How it maps to this catalog
MOOSE's reporting domains map onto concrete methods concepts in this repository that implement what each item demands. Search-strategy and study-eligibility reporting are operationalized by the synthesis concepts meta-analysis-obs, systematic-review, and network-meta-analysis (for indirect/mixed comparisons). The MOOSE requirement to reconcile outcome and exposure definitions across primary studies is implemented by diagnosis-phenotype-algorithm-1ip-2op-time-window-rwe (phenotype/algorithm transparency and validation) and, for the underlying data, claims-analysis and fit-for-purpose-data-assessment-rwe. MOOSE's confounding-assessment items are implemented by active-comparator-new-user and high-dimensional-propensity-score-hdps-rwe (how the included studies controlled confounding, which a synthesis must summarize and contrast). The estimand and intercurrent-event reporting that a defensible pooled effect requires is implemented by estimands-ate-att-intercurrent-events-rwe, and where the synthesis emulates a trial protocol, target-trial-emulation. MOOSE's study-flow and attrition reporting is implemented by attrition-and-loss-to-follow-up-rwe, and the PICOTS framing that anchors background and eligibility items is implemented by picots-framework-rwe.

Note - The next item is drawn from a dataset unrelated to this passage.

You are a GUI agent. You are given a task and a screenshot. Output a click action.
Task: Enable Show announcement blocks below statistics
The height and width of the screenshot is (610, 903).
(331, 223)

Applied note for claims/EHR/registry RWE: when meta-analyzing pharmacoepidemiologic studies built on routinely collected data, the highest-yield MOOSE work is documenting cross-study heterogeneity in code lists, lookback/washout windows, time-zero conventions, and PS strategies — differences that frequently explain between-study heterogeneity more than clinical effect modification, and that a transparent MOOSE-compliant report must surface before any pooled estimate is trusted.